■ Supplied records:
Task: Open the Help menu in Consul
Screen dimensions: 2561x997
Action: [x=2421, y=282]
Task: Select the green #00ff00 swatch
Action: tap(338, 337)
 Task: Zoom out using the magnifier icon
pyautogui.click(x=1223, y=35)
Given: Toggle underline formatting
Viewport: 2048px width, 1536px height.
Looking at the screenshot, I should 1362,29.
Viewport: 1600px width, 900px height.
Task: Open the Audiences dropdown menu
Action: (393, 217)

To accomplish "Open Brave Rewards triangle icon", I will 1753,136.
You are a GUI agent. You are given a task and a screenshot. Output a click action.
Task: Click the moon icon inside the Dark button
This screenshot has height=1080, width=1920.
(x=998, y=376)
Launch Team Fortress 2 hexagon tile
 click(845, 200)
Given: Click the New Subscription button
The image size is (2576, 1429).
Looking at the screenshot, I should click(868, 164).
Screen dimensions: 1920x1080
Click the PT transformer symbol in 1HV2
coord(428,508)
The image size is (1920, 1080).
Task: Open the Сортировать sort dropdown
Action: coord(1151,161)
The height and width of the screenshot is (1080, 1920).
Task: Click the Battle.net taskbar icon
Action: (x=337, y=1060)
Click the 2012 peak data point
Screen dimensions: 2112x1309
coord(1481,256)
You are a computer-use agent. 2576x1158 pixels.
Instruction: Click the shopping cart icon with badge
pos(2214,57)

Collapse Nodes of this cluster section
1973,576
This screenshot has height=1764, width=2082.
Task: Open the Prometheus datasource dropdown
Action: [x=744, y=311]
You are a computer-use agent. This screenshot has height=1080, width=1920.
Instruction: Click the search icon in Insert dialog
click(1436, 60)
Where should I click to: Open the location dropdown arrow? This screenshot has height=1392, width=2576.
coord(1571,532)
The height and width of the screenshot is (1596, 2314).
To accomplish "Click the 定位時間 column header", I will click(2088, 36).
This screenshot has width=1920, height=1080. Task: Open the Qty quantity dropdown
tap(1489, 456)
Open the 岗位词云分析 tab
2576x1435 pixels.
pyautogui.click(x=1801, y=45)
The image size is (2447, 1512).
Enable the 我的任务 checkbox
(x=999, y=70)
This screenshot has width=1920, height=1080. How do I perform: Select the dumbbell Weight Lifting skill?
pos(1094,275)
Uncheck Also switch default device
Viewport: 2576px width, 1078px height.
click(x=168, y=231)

■ Exercise prompt:
Faithfully write out the entire listing, line by line.

■ Problem solution:
Task: Open the Help menu in Consul
Screen dimensions: 2561x997
Action: [x=2421, y=282]
Task: Select the green #00ff00 swatch
Action: tap(338, 337)
 Task: Zoom out using the magnifier icon
pyautogui.click(x=1223, y=35)
Given: Toggle underline formatting
Viewport: 2048px width, 1536px height.
Looking at the screenshot, I should 1362,29.
Viewport: 1600px width, 900px height.
Task: Open the Audiences dropdown menu
Action: (393, 217)

To accomplish "Open Brave Rewards triangle icon", I will 1753,136.
You are a GUI agent. You are given a task and a screenshot. Output a click action.
Task: Click the moon icon inside the Dark button
This screenshot has height=1080, width=1920.
(x=998, y=376)
Launch Team Fortress 2 hexagon tile
 click(845, 200)
Given: Click the New Subscription button
The image size is (2576, 1429).
Looking at the screenshot, I should click(868, 164).
Screen dimensions: 1920x1080
Click the PT transformer symbol in 1HV2
coord(428,508)
The image size is (1920, 1080).
Task: Open the Сортировать sort dropdown
Action: coord(1151,161)
The height and width of the screenshot is (1080, 1920).
Task: Click the Battle.net taskbar icon
Action: (x=337, y=1060)
Click the 2012 peak data point
Screen dimensions: 2112x1309
coord(1481,256)
You are a computer-use agent. 2576x1158 pixels.
Instruction: Click the shopping cart icon with badge
pos(2214,57)

Collapse Nodes of this cluster section
1973,576
This screenshot has height=1764, width=2082.
Task: Open the Prometheus datasource dropdown
Action: [x=744, y=311]
You are a computer-use agent. This screenshot has height=1080, width=1920.
Instruction: Click the search icon in Insert dialog
click(1436, 60)
Where should I click to: Open the location dropdown arrow? This screenshot has height=1392, width=2576.
coord(1571,532)
The height and width of the screenshot is (1596, 2314).
To accomplish "Click the 定位時間 column header", I will click(2088, 36).
This screenshot has width=1920, height=1080. Task: Open the Qty quantity dropdown
tap(1489, 456)
Open the 岗位词云分析 tab
2576x1435 pixels.
pyautogui.click(x=1801, y=45)
The image size is (2447, 1512).
Enable the 我的任务 checkbox
(x=999, y=70)
This screenshot has width=1920, height=1080. How do I perform: Select the dumbbell Weight Lifting skill?
pos(1094,275)
Uncheck Also switch default device
Viewport: 2576px width, 1078px height.
click(x=168, y=231)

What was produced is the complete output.